Please reproduce the entries starting at the line containing "Viewport: 391px width, 482px" and ending at the line containing "pos(41,183)", substituting "three-line" for "hamburger" and leaving everything else unchanged.

= DATA LISTING =
──────────
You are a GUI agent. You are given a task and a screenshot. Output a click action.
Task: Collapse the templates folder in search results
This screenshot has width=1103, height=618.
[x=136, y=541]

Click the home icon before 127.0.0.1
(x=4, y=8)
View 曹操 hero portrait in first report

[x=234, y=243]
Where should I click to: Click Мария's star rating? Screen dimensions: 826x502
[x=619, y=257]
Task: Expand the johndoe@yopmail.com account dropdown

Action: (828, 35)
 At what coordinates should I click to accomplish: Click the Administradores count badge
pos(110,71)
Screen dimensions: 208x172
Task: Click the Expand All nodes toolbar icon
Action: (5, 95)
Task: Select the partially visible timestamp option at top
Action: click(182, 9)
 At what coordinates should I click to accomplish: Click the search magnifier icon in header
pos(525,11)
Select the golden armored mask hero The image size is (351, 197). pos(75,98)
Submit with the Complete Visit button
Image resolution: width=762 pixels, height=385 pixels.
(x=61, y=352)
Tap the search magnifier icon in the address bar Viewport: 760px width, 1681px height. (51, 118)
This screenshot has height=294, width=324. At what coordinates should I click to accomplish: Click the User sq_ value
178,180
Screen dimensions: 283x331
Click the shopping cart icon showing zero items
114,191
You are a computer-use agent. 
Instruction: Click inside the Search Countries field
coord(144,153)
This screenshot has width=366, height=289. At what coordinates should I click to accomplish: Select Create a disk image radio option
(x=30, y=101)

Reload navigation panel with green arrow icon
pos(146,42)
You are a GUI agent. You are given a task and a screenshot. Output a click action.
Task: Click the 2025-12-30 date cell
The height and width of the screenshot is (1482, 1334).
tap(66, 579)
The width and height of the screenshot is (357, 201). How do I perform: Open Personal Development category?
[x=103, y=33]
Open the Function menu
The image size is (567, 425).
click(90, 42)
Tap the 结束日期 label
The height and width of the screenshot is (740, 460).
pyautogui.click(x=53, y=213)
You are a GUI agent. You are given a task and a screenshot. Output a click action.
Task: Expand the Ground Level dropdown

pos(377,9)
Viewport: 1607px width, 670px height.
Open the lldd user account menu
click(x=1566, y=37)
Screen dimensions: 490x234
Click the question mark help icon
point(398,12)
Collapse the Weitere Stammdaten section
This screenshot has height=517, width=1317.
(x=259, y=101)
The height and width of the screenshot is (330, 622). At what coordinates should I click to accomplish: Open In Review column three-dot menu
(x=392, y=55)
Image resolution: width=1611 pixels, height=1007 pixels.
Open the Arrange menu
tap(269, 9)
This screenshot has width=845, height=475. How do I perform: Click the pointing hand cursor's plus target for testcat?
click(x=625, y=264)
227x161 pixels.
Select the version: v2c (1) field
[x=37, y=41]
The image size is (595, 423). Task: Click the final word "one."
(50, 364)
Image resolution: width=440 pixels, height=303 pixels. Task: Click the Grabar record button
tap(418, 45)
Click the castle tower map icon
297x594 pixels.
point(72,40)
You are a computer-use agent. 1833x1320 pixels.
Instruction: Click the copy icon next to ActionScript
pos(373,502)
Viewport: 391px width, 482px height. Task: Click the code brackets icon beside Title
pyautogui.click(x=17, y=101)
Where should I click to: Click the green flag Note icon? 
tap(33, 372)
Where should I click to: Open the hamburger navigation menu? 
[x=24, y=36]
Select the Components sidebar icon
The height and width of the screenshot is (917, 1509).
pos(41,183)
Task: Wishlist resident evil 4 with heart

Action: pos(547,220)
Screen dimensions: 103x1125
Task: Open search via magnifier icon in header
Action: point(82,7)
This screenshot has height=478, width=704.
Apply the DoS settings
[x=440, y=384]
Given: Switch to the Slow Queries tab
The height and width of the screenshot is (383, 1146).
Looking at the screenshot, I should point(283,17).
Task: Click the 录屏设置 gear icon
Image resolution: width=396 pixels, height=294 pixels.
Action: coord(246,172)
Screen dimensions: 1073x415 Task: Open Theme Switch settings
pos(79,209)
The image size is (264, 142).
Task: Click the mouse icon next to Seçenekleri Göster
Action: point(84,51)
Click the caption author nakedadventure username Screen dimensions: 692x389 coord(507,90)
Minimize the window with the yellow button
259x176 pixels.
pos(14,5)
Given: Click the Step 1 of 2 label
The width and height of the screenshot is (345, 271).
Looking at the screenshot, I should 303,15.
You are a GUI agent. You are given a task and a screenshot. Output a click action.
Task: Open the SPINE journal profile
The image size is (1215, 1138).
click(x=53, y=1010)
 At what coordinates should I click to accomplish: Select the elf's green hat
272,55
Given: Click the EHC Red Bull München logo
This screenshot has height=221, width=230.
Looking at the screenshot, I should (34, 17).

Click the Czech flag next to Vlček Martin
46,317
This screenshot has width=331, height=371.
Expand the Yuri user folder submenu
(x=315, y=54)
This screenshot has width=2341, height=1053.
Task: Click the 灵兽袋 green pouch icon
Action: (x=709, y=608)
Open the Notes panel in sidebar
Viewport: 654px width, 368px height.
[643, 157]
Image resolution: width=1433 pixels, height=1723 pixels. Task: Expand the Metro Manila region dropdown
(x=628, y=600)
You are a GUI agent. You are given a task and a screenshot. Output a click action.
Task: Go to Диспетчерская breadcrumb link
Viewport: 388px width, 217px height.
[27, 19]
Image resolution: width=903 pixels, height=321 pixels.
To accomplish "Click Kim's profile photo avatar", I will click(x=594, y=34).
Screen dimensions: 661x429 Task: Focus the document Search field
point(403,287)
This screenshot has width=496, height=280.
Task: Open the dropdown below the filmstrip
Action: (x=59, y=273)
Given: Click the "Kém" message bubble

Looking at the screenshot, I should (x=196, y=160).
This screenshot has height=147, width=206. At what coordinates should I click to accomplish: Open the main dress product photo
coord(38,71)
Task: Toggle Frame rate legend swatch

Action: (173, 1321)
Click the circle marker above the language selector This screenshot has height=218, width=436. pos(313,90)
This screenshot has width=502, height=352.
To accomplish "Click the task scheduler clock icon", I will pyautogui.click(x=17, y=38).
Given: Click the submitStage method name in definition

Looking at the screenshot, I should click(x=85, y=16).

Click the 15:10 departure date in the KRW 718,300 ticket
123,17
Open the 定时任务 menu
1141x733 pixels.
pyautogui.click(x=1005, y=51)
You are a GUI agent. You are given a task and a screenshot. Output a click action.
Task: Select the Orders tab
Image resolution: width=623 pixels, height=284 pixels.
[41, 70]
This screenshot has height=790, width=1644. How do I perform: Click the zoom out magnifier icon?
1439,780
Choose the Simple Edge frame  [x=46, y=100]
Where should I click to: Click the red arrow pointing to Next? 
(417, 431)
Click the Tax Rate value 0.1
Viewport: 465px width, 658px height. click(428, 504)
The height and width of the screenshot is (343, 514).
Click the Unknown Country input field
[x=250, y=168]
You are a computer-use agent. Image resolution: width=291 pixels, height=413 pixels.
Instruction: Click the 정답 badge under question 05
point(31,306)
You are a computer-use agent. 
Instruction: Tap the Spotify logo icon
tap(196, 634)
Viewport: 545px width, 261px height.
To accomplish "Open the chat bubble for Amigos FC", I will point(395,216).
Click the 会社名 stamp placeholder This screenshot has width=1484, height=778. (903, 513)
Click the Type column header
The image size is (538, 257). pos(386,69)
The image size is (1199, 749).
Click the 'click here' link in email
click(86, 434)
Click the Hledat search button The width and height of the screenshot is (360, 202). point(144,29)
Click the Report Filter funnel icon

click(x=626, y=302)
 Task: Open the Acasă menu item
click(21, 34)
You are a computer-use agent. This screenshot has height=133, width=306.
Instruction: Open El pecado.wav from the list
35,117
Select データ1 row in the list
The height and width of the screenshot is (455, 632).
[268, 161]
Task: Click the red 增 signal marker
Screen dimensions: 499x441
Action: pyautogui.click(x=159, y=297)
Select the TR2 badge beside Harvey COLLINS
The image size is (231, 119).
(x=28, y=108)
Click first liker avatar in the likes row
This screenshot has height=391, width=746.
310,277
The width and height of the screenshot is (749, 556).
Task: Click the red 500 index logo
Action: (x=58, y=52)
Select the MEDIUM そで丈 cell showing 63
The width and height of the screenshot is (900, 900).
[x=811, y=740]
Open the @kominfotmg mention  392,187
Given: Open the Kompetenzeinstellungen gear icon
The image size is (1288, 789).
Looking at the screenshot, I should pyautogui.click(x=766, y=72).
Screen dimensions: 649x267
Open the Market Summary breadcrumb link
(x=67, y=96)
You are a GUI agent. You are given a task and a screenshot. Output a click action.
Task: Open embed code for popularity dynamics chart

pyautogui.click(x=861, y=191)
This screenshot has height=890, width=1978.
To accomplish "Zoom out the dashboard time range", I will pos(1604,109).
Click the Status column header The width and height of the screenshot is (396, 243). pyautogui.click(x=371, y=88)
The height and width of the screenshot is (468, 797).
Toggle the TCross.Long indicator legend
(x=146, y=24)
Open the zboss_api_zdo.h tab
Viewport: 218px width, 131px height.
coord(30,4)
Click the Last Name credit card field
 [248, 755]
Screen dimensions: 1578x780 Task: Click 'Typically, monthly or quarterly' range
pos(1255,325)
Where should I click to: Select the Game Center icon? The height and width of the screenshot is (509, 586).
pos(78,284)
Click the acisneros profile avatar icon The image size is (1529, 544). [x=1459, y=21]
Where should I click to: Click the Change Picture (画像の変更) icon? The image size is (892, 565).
──────────
= FINAL RESULT =
Viewport: 391px width, 482px height. Task: Click the code brackets icon beside Title
pyautogui.click(x=17, y=101)
Where should I click to: Click the green flag Note icon? 
tap(33, 372)
Where should I click to: Open the three-line navigation menu? 
[x=24, y=36]
Select the Components sidebar icon
The height and width of the screenshot is (917, 1509).
pos(41,183)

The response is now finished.